J’ai découvert The Silent Age lors d’un long dimanche pluvieux, le cul vissé sur mon fauteuil bon marché et la main dans le slip, appâté par les critiques élogieuses des utilisateurs de la célèbre plate-forme Steam. Ce jeu de réflexion est le fruit de la jeune et indépendante équipe danoise de House on Fire, initialement spécialisée dans la création de jeux mobiles. Ainsi, c’est en 2014 que sort ce point&click au parfum de dystopie sur les systèmes d’exploitation iOS et Android, où il séduira plusieurs millions de joueurs, grâce à son ambiance charmeuse et ses énigmes intuitives. Un an plus tard, face à cette réussite démentielle, les dev’ décident de porter leur précieux sur PC (et Mac) pour profiter de la masse de joueurs errant sur Steam, à l’affût de la moindre bonne affaire en période de soldes. Succès mérité ? Attention, récit.

Quelle corvée que d’être l’homme de ménage d’une grande multinationale ! Balayer de longs couloirs sans âme, vider des poubelles au fumet odorant, astiquer des fenêtres souillées par la fumée des cigares. Du matin au soir, toujours la même rengaine : vous enfilez votre tunique à l’esthétique douteuse et vous vous armez de votre fidèle balai, prêt à affronter votre morne quotidien. C’est alors que le grand patron vous annonce l’inespéré : une promotion ! Et là, tout s’emballe dans votre caboche. Vous vous imaginez déjà en train de faire péter le mousseux, d’offrir un Swarovski à votre douce et de payer le Mcdo’ à vos chiards. Mais la réalité vous rattrape bien vite : votre salaire va rester gelé. Pire encore, vous aurez deux fois plus de boulot. Un peu bougon (et soumis), vous vous pliez à votre tâche, en ignorant que votre vie va s’en retrouver bouleversée.

Salaud !

Voilà, dans les grandes lignes, le pitch de départ de The Silent Age. L’action prend place dans les seventies, plus précisément en 1972, peu avant le scandale du Watergate, alors que les États-Unis s’entredéchirent au sujet de la guerre du Vietnam. Vous y incarnez Joe, un ancien vétéran un peu benêt, devenu technicien de surface au sein d’une grande entreprise vraiment PAS GENTILLE DU TOUT, œuvrant à la défense nationale. Alors qu’il accomplit sa basse besogne dans les sous-sols de l’entreprise, qui recèlent un genre de complexe scientifique secret, Joe fait la rencontre d’une vieille personne mourante qui est en réalité un voyageur du temps. Ce dernier lui révèle l’extinction proche de l’humanité et lui confie alors la délicate mission de sauver le monde. Non pas parce qu’il voit briller en Joe l’aura d’un héros en devenir, mais juste parce qu’il est la seule personne présente dans le coin, au grand désarroi de notre vieillard. Faut dire que c’est pas une lumière notre Joe, il est un peu lent.
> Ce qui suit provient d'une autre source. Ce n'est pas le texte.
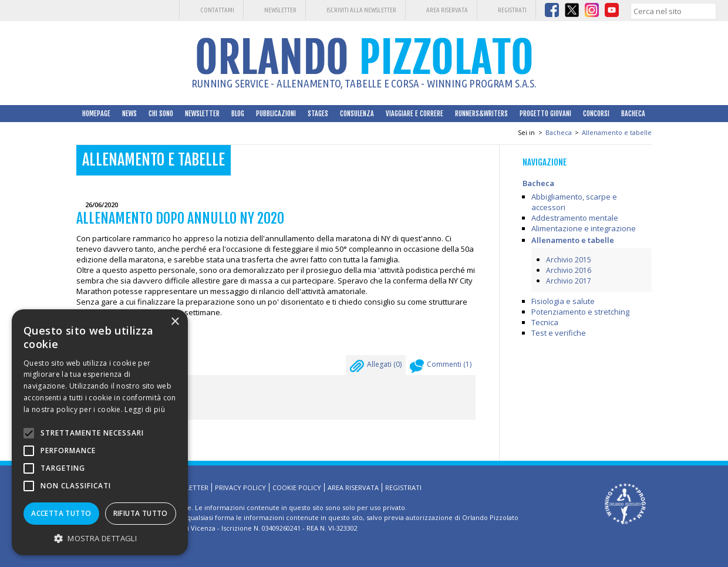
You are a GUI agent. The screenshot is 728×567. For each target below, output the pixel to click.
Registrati (512, 10)
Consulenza (357, 113)
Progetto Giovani (545, 113)
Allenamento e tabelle (616, 132)
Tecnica (545, 322)
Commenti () (440, 367)
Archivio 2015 (568, 259)
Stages (318, 113)
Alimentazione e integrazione (584, 228)
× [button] (174, 322)
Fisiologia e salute (563, 301)
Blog (238, 113)
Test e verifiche (558, 333)
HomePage (96, 113)
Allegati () (376, 367)
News (129, 113)
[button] (100, 538)
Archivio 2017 (568, 281)
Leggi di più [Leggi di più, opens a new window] (144, 409)
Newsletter (280, 10)
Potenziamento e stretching (580, 312)
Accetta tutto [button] (61, 513)
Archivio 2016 (568, 270)
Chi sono (161, 113)
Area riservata (447, 10)
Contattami (217, 10)
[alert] (100, 432)
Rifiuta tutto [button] (140, 513)
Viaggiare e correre (414, 113)
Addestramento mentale (575, 218)
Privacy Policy (240, 487)
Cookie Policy (296, 487)
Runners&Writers (481, 113)
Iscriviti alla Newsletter (361, 10)
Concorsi (596, 113)
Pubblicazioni (276, 113)
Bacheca (633, 113)
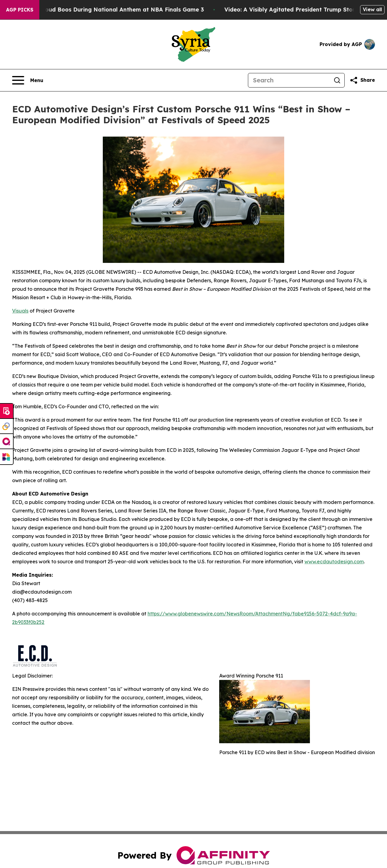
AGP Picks (20, 10)
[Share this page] (362, 80)
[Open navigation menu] (28, 80)
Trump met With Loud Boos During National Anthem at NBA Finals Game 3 (105, 9)
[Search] (289, 80)
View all (372, 9)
Du sang… Un chapeau… La soirée a encore mal tourné.

Pour accomplir sa destinée, Joe se voit transmettre un outil technologique sophistiqué lui permettant de voyager dans le temps, entre un 1972 aux relents de guerre froide et un 2012 post-apocalyptique où ne demeurent plus que les spectres de l’humanité. Ainsi, c’est ce transport entre deux époques bien distinctes qui fait toute la particularité de The Silent Age. Afin de progresser et résoudre les énigmes des onze (courts) chapitres qui parsèment l’aventure, Joe va devoir naviguer entre présent et futur : une porte est verrouillée en 1972 ? Faites un bond de trente ans en avant pour la franchir ; une plante vénéneuse obstrue une fenêtre en 2012 ? Revenez donc dans le présent pour empoisonner ses racines et l’empêcher de pousser. Un système ingénieux et bien pensé ; d’autant que le plaisir de zieuter le devenir de chaque (ou presque) tableau du jeu est réellement excitant, car appuyé par une direction artistique très singulière, à la fois accrocheuse et minimaliste.
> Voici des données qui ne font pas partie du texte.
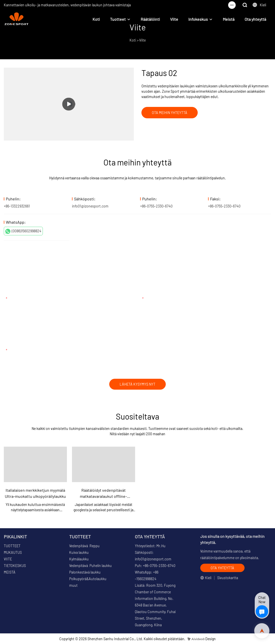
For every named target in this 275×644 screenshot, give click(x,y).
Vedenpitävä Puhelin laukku (90, 565)
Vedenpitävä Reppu (84, 546)
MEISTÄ (10, 572)
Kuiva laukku (79, 552)
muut (73, 585)
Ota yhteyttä (255, 19)
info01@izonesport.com (90, 206)
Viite (174, 19)
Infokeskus (198, 19)
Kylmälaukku (79, 559)
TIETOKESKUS (15, 565)
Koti (96, 19)
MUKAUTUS (13, 552)
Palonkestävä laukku (85, 572)
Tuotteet (118, 19)
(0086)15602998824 (23, 231)
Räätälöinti (150, 19)
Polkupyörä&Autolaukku (88, 579)
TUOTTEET (12, 546)
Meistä (229, 19)
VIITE (8, 559)
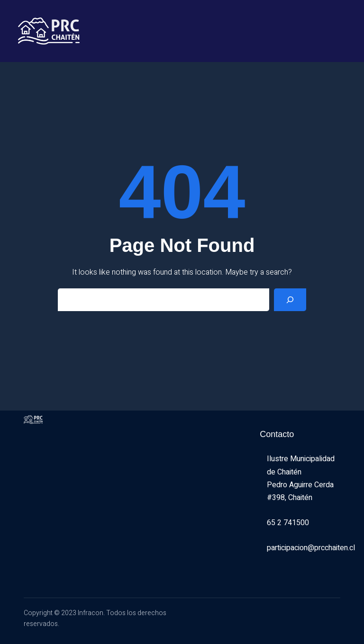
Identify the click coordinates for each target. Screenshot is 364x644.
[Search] (290, 300)
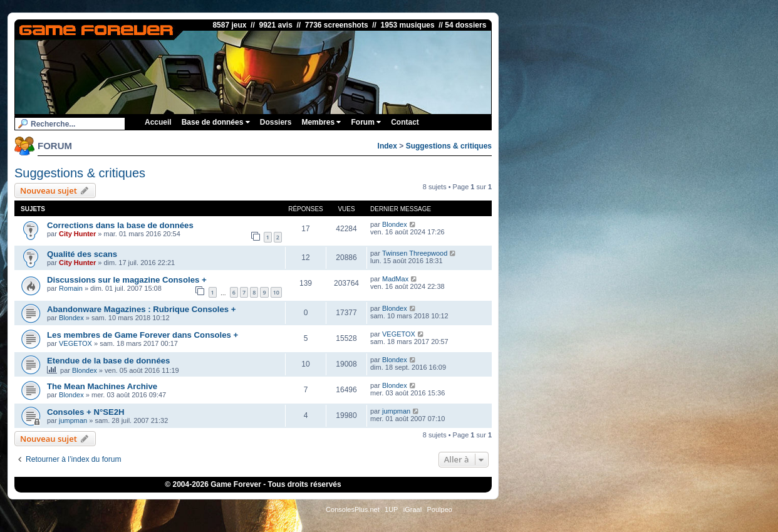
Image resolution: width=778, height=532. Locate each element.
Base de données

Il est toujours agréable d’observer les différences entre présent et futur.

Ainsi, les plans s’enchaînent non sans un certain onirisme, et c’est l’œil admiratif que l’on observe un jeu de couleurs audacieux : chaudes pour un présent encore bien vivant ; froides et fanées pour un futur agonisant. Le tout s’accompagne d’une bande-son efficace, tant par sa discrète musique – tantôt envoûtante, tantôt angoissante – que par son voice acting convainquant, même si les lignes de dialogues sont peu nombreuses. En effet, les PNJs se font rares dans le monde de The Silent Age, et Joe ne peut pas interagir avec la majorité d’entre-eux, ce qui renforce le sentiment de solitude du joueur dans un jeu calme, posé et contemplatif.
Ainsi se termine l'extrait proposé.